Semana On

terça-feira, 24 de maio de 2011

Cidades da Planície - Cormac McCarthy

Os homens têm na cabeça uma imagem de como o mundo vai ser. De como eles vão ser nesse mundo. O mundo pode ser diferente de muitas maneiras para eles mas tem um mundo que nunca vai ser e esse é o mundo que eles sonham.
Pág. 158

“Cidades da Planície” é o último livro da Trilogia da Fronteira, do escritor norte-americano Cormac McCarthy. A obra finaliza a saga de John Grady Cole e Billy Parham, protagonistas dos dois primeiros livros, “Todos os belos cavalos” e “A Travessia”.

A história tem início em 1952. John e Billy trabalham juntos em um rancho de gado ao sul de Alamogordo, no Novo México, próximo as cidades mexicanas de El Passo e Ciudad Juarez, no estado de Chihuahua. A história gira em torno da vida dos vaqueiros em meio a um modo de vida prestes a desaparecer e é construída sobre o amor de Cole a uma jovem prostituta mexicana, Magdalena.  John Cole está determinado a se casar com ela, a levá-la para viverem juntos na fazenda de seu patrão.

"Passamos boa parte do livro torcendo muito pelo amor entre os dois", escreve o jornalista Matthew Shirts na orelha do livro, mas, como sempre em McCarthy, finais felizes não são algo a que o leitor possa aguardar como certeza. Novamente, a obra transpira solidão, uma sensação de abandono, de incerteza, como se algo ruim estivesse sempre prestes a cruzar o caminho dos personagens que a habitam.

[Entradas de dados extraídos]
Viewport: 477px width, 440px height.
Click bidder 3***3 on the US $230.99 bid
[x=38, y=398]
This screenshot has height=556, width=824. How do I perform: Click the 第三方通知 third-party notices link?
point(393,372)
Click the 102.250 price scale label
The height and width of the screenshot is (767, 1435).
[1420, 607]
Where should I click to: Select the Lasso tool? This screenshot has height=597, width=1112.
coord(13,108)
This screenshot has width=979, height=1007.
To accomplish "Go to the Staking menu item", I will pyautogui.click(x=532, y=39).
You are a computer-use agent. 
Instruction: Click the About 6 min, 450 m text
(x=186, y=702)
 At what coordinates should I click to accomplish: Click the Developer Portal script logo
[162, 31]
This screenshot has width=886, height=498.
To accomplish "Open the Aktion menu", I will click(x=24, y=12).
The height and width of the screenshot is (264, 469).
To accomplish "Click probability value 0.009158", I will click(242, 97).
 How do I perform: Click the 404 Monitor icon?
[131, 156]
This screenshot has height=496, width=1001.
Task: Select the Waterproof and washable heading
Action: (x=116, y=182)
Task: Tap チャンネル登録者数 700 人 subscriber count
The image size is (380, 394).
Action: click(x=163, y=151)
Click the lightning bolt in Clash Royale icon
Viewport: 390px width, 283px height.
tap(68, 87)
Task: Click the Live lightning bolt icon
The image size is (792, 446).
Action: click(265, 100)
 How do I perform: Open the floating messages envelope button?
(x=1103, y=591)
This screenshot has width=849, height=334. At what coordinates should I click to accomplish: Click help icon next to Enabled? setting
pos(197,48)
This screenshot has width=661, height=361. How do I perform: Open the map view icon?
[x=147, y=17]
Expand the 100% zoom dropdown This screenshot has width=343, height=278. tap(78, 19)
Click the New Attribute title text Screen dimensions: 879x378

:: TAREFAS DO EXERCÍCIO ::
a - Resuma em duas frases o texto sobre "Cidades da Planície".
b - Segundo o texto sobre "Cidades da Planície", quem escreve na orelha do livro?

:: LISTA DE RESPOSTAS ::
a - "Cidades da Planície", de Cormac McCarthy, é o último livro da Trilogia da Fronteira e encerra a saga de John Grady Cole e Billy Parham, que em 1952 trabalham juntos em um rancho de gado no Novo México. A história gira em torno da vida dos vaqueiros e do amor de Cole por uma jovem prostituta mexicana, Magdalena, com quem ele está determinado a se casar, e a obra transpira solidão e incerteza.

b - O jornalista Matthew Shirts.